Government-owned PrivatBank, Ukraine's largest lender, is trying to recover billions in assets worldwide it says the bank's former owners had stolen.
Government-owned PrivatBank, Ukraine's largest lender, is trying to recover billions in assets worldwide it says the bank's former owners had stolen.

Ukrainian state-owned PrivatBank on December 18 filed a $600 million lawsuit in Israel as part of its worldwide effort to recover assets it says the lender’s two previous majority shareholders had allegedly embezzled.

Israeli media reported on December 19 that Ukraine’s biggest lender is suing Discount Bank in the country for allegedly helping PrivatBank’s previous owners Ihor Kolomoyskiy and Hennadiy Boholyubov stash money there.

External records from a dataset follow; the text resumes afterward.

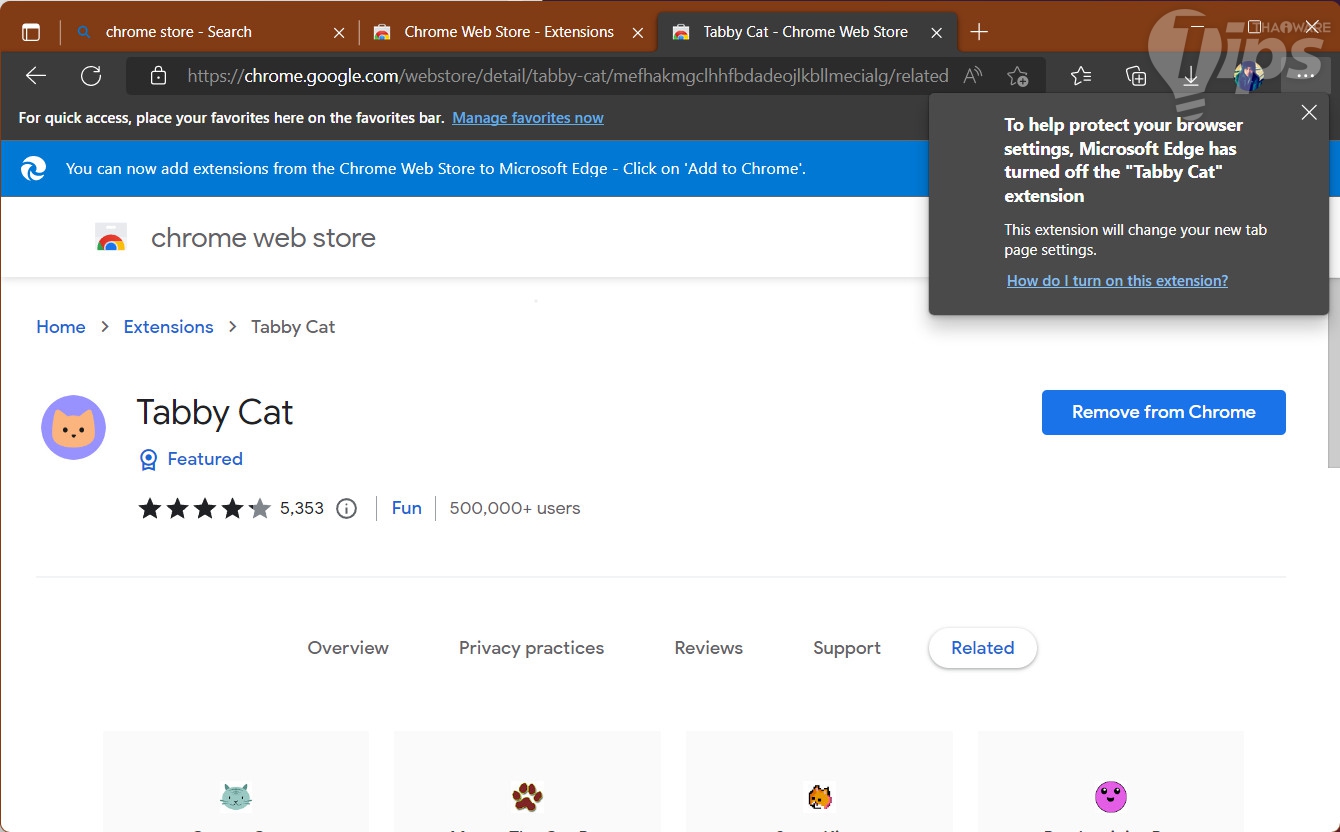Viewport: 1340px width, 832px height.
Task: Click the rating info icon next to 5,353
Action: tap(346, 509)
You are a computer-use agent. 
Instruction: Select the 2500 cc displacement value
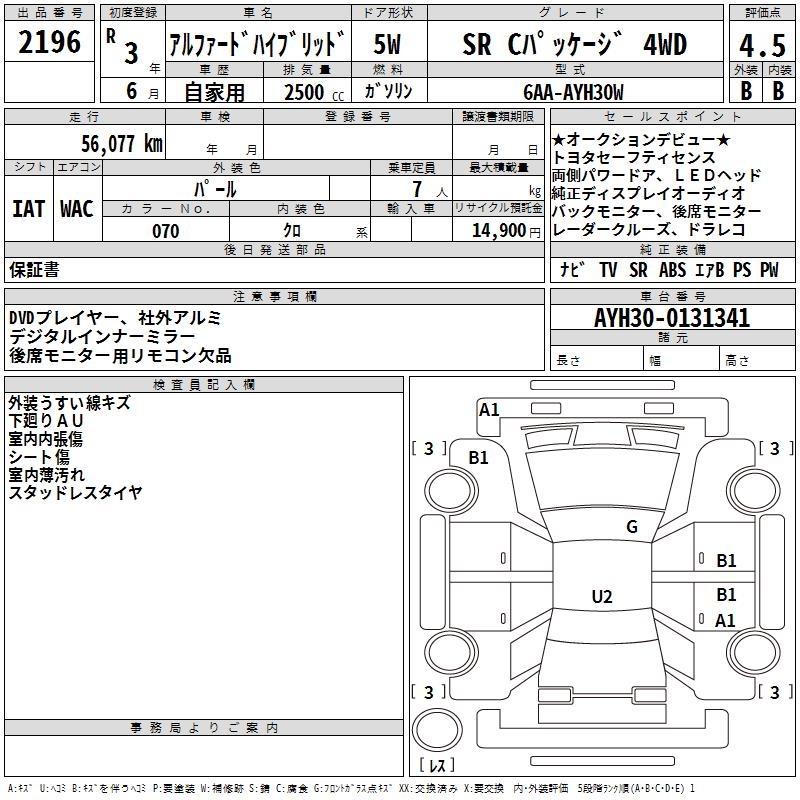coord(309,92)
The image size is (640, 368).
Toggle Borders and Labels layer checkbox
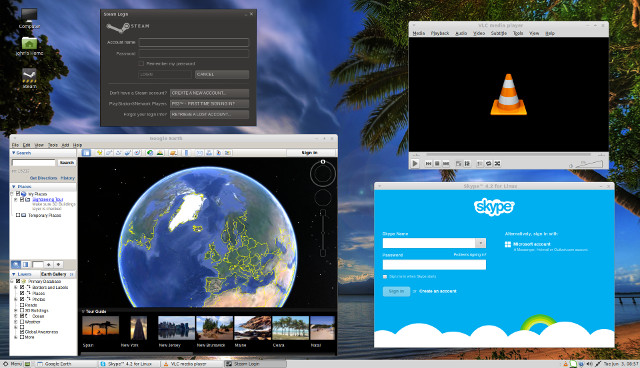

The two Ukrainian-Israeli businessmen are listed in the lawsuit as well, according to a December 19 PrivatBank news release.

PrivatBank is seen as a test for President Volodymyr Zelenskiy’s commitment to reform and willingness to uproot deeply entrenched interests that have long impeded Ukraine’s development.

PrivatBank’s claim states that $1.2 billion of the bank’s money was embezzled and “smuggled into Israel…in a long series of systemic money transfers in 2007-2011 from the bank account” of a straw company controlled by Kolomoyskiy and Boholyubov at Discount Bank.

The claim further states the money transferred used “documents that appeared false and unreliable -- the money was toxic.”

According to PrivatBank, what transpired was “a clear case of money laundering and fraud….The questionable transfers should have aroused Discount Bank’s suspicion that they had been conducted for illegitimate purposes or as part of a money-laundering scheme.”

Kolomoyskiy has denied wrongdoing and maintains he is the rightful owner of PrivatBank.

Ukrainian tycoon Ihor Kolomoyskiy, a former co-owner of PrivatBank, has denied wrongdoing and maintains the lender belongs to him.
Ukrainian tycoon Ihor Kolomoyskiy, a former co-owner of PrivatBank, has denied wrongdoing and maintains the lender belongs to him.

Once the country’s largest privately owned bank, PrivatBank was nationalized in 2016 after it failed a series of stress tests and was found to have huge capital shortfalls.

U.S.-based corporate investigative firm Kroll and attorneys at AlixPartners also found a hole of at least $5.5 billion on the bank’s balance sheet.

In turn, the state injected the same amount to keep it afloat and the lender has since become the most profitable bank in the country, servicing nearly half the nation’s retail clients.

In the wake of taking over the bank, the Ukrainian government initiated litigation in numerous jurisdictions, including in the United States and Britain, to recover assets it alleges were stolen by its previous owners.

So far, PrivatBank has succeeded in keeping $3 billion in assets frozen through a lawsuit in London, while preparing to defend its claim before the High Court of Justice in England and Wales.

In the United States, PrivatBank has increased the amount of its claim before the Chancery Court of Delaware without specifying the new amount.

The initial claim alleged Kolomoyskiy and Boholyubov "used PrivatBank as their own personal piggy bank -- ultimately stealing billions of dollars from PrivatBank and using United States entities to launder hundreds of millions of dollars’ worth of PrivatBank’s misappropriated loan proceeds into the United States to enrich themselves and their co-conspirators."

Meanwhile, in Ukraine, Privatbank is battling Kolomoyskiy’s lawsuits in his bid to regain control over the lender.

An appellate court in Kyiv was on December 19 supposed to rule on the legality of the bank’s nationalization. The government had lost a ruling in a lower court on April 18.

However, the hearing was postponed until January 31 and until another case is ruled upon involving PrivatBank and two former clients who are challenging having their deposits transformed into shares during the process of nationalization.

Kolomoyskiy previously told Reuters that he expects “a fair verdict” on the case being heard in Kyiv.